Timur no supo cuánto tiempo pasó arrodillado frente a aquella puerta vieja, con el papel entre los dedos y el alma hecha pedazos

Timur no supo cuánto tiempo pasó arrodillado frente a aquella puerta vieja, con el papel entre los dedos y el alma hecha pedazos. El viento tibio de la primavera traía el olor a tierra mojada y a flores silvestres, pero él solo sentía un vacío inmenso. El tiempo se había ido. Su madre también.

Sabina, con una dulzura extraña para alguien tan joven, no dijo nada. Se quedó en silencio, cerca, dejando que el silencio hablara por él. Finalmente, le ofreció una taza de agua.

—¿Quieres entrar? —preguntó.

Timur levantó la vista.

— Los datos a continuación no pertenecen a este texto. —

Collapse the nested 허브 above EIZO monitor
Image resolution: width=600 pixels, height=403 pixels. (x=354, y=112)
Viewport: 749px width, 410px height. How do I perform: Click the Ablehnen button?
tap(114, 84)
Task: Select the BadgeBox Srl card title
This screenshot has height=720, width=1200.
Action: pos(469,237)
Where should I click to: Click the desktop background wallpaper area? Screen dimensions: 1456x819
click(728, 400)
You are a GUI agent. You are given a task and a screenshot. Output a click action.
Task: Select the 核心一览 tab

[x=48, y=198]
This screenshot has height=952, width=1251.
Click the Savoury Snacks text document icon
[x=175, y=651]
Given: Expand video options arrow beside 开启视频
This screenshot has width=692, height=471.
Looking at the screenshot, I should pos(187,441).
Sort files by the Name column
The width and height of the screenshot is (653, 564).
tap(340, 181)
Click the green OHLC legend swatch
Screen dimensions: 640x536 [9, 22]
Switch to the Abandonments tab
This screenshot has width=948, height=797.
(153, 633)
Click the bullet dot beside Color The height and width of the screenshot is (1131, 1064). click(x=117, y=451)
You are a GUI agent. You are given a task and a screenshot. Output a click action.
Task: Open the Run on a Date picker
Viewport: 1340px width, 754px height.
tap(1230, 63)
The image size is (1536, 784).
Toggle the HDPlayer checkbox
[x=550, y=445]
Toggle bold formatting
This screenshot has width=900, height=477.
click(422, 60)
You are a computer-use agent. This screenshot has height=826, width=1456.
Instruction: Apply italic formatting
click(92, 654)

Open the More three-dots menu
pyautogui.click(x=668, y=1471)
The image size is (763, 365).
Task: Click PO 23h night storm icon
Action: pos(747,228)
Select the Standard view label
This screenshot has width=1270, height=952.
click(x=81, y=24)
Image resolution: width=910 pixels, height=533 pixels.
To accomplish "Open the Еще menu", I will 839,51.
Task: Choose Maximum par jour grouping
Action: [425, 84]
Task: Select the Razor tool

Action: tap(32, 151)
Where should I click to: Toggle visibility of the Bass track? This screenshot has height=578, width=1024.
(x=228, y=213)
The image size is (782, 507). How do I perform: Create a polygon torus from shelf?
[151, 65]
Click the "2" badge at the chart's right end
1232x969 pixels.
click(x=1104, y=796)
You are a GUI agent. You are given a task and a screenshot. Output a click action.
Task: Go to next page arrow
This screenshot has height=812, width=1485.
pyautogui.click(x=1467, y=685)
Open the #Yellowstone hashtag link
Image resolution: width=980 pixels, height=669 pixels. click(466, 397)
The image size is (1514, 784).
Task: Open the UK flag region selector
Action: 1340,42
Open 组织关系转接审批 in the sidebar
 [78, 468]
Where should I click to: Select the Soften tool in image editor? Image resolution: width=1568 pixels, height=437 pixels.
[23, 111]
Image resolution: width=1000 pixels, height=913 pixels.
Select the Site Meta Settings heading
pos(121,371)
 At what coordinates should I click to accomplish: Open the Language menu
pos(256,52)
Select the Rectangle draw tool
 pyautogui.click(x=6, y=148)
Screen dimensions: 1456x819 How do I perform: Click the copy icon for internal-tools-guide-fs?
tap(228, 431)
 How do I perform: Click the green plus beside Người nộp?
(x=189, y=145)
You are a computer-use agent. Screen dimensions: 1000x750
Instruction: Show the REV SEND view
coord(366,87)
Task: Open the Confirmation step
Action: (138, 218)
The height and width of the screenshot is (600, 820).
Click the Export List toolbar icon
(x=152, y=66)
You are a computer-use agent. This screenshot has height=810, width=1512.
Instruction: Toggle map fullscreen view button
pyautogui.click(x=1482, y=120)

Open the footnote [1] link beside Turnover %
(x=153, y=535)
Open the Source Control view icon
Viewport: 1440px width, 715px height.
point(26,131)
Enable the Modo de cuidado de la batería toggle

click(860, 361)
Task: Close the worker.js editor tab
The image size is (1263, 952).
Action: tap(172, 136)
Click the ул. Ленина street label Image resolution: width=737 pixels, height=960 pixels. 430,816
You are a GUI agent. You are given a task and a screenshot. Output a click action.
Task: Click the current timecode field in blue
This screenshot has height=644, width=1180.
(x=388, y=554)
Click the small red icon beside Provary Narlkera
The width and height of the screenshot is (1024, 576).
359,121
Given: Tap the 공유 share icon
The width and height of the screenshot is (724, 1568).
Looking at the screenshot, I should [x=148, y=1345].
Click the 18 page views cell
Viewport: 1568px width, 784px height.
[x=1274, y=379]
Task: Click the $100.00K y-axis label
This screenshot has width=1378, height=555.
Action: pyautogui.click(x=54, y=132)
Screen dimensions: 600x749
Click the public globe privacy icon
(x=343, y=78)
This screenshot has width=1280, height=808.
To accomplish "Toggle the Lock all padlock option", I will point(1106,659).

La casa parecía más pequeña de lo que recordaba, pero seguía igual de humilde. La madera, gastada. Las cortinas, hechas a mano. El suelo crujía igual al pisarlo. En cada rincón, su infancia respiraba.

En la cocina, el reloj de péndulo seguía marcando las horas con pereza. En la mesa había una cesta con pan seco y una servilleta bordada con flores, una de esas que su madre tejía con paciencia infinita. Al lado, una fotografía amarillenta: él, con apenas 6 años, sentado en las piernas de Rania. Ambos reían.

—La abuela hablaba de ti todo el tiempo —dijo Sabina mientras preparaba té—. Siempre decía que si regresabas, no quería que te sintieras culpable. Que sabías dónde estaba tu hogar.

Timur no respondió. Observaba todo con ojos heridos, buscando rastros de su madre: en los muebles, en el aroma del té, en los paños colgados con alfileres, en la manera en que la luz entraba por la ventana.

—Ella guardaba tus cartas en una caja de galletas —añadió Sabina, y se la mostró. Dentro, las cartas antiguas de Timur, arrugadas por el tiempo, pero aún legibles. Incluso aquellas donde no decía mucho, solo “Estoy bien”. Las había conservado todas.

—¿Y su tumba? —preguntó por fin, con voz baja.

—Está en el cerro, junto al manzano. El que ella misma plantó. Subía ahí cada tarde, incluso en invierno.

Esa misma tarde, Timur caminó hasta el cerro. Llevó flores silvestres recogidas por el camino. La lápida era sencilla, sin adornos, solo un nombre: Rania Aslanyan, madre de Timur y Saida.

Se arrodilló. Puso las flores con cuidado. Luego, sin decir palabra, sacó de su chaqueta una pequeña bufanda de cachemira —la que le había traído— y la dejó sobre la tumba. Se quedó allí hasta que el sol se escondió.

Cuando regresó, Sabina lo esperaba con un cuaderno.

—Es suyo —dijo—. Escribía cosas por las noches. A veces poemas, a veces solo pensamientos.

En una de las páginas, había una nota fechada un año antes de su muerte:

“No sé si volverás, hijo mío. Pero si alguna vez lo haces, que sepas que nunca te dejé de amar. Si esta casa sigue en pie, será siempre tuya. Si esta familia sigue viva, también es gracias a ti. Porque aunque no estuviste, siempre fuiste parte de nosotros.”

Timur pasó la noche en la vieja habitación de su infancia. Y por primera vez en dieciséis años, durmió sin miedo al pasado.

Al día siguiente, salió temprano. Fue al pueblo. Habló con el alcalde, con los vecinos. Mandó restaurar la casa, donó libros a la escuela local, y pagó la construcción de un pequeño parque en memoria de su madre, junto al manzano.

No se quedó a vivir allí. Pero volvió cada mes. Y cada primavera, en el día en que recibió aquella carta, traía flores nuevas y se sentaba junto a la tumba a leer en voz alta fragmentos del cuaderno de Rania.

Porque había aprendido que el amor de una madre no muere. Solo espera.